Là ou Sunwar the Dead jouait la clé d'un grand nombre d'ambiances abordées et ratait un peu son coup à cause de cela, AWITS joue la carte de l'intégrité monolithique, gardant le même style tout le long et se permettant à peine une montée en puissance au début (l'habituel titre ambiant ouvrant un disque d'Elend est ici réduit à la première minute de la première chanson, qui rentre déjà bien dans le lard) et une descente chromatique sur la fin (l'album se calme un peu après le pic sonore ultime de la Carrière d'Ombre).

Et ça marche bien. Extrêmement bien. Ici, Elend ne cherche plus le beau dans les ténèbres comme dans The Umbersun (oui, je cite souvent cet album, il faut dire que c'est lui aussi la conclusion d'un cycle mais que c'est aussi celui qui a le plus d'impact sur moi, et qui est le plus recherché de tous avec A World In Their Screams), mais une brutalité noire et torturée. Si comme moi, vous aimez qu'une musique prenne au tripes, vous mette l'esprit en surchauffe, si vous aimez plus que tout l'esthétique de la noirceur, alors cet album est pour vous. Une fois, cent fois. Amateurs de classique, essayez donc. Amateurs de contemporain, jetez vous dessus les yeux fermés. Amateurs de dark ambiant, d'industriel, de néoclassique, foncez. Black métalleux, si vous êtes ouverts à d'autres mondes musicaux, achetez le. Et pour tout le monde en général: essayez quand même, on ne sait jamais.

Donc voilà, Elend a bien rattrapé la légère baisse de régime que constituait Sunwar the Dead, et nous livre son oeuvre la plus remuante de toute sa discographie, et sans doute la meilleure (enfin, non, plutôt aussi bonne que The Umbersun, dans un genre moins mélodique). Sans doute la plus dure à comprendre aussi, mais ça en vaut la peine.

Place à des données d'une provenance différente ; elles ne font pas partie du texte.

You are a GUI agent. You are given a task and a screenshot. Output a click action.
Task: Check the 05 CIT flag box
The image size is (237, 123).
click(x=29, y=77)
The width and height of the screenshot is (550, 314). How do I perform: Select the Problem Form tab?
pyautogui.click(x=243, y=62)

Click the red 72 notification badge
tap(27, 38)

Notez au passage quelques titres particulièrement bons: l'éponyme A World In Their Screams, Le Dévoreur, Borée et La Carrière d'Ombre.

Grandiose.

2007-04-30 00:00:00


Asefy
Elend est de retour, plus puissant, plus violent et plus extrême jamais !

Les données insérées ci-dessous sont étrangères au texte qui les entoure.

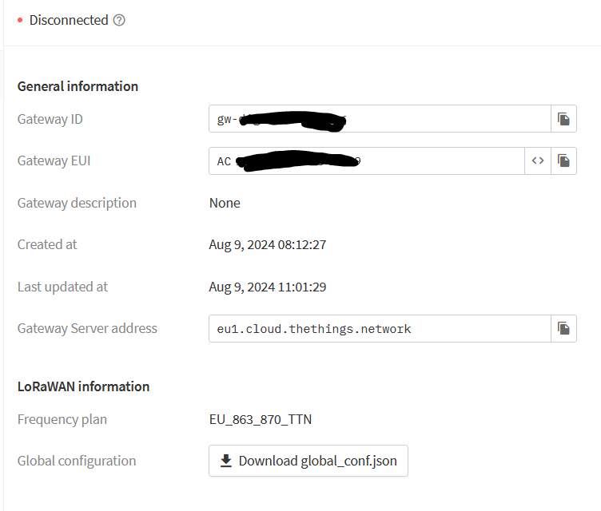The image size is (601, 511).
Task: Click the Global configuration label
Action: [77, 461]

Cher lecteur, chère lectrice,

Après leur célèbre « Office Des Ténèbres » (1994-1998), le groupe franco-autrichien Elend entame un nouveau cycle : « Le Ophis Des Vents », introduit par l’album « Winds Devouring Men » sorti en 2003 et suivi par « Sunwar the Dead » l’année suivante. Initialement prévu pour contenir cinq albums, ce cycle s’achèvera prématurément sur « A World In Their Screams », album que je vais vous présenter dans les lignes qui suivent. « A World In Their Screams » est le résultat de 3 années de travail pendant lesquelles les morceaux ont été réorchestrés, retravaillés puis fusionnés aux travaux d’Ensemble Orphique, projet parallèle de musique classique et expérimentale, jusqu’à obtenir le son désiré. De la cinquantaine de musiciens jouant sur le précédent album, Elend n’en a gardé qu’une vingtaine. L’intégralité des parties orchestrales a été enregistrée au Studio des Moines, et les voix, à The Fall, studio créé par le groupe. La trame qui anime « A World In Their Screams » est en continuité directe avec les textes des deux précédents albums, « Winds Devouring Men » et « Sunwar the Dead ».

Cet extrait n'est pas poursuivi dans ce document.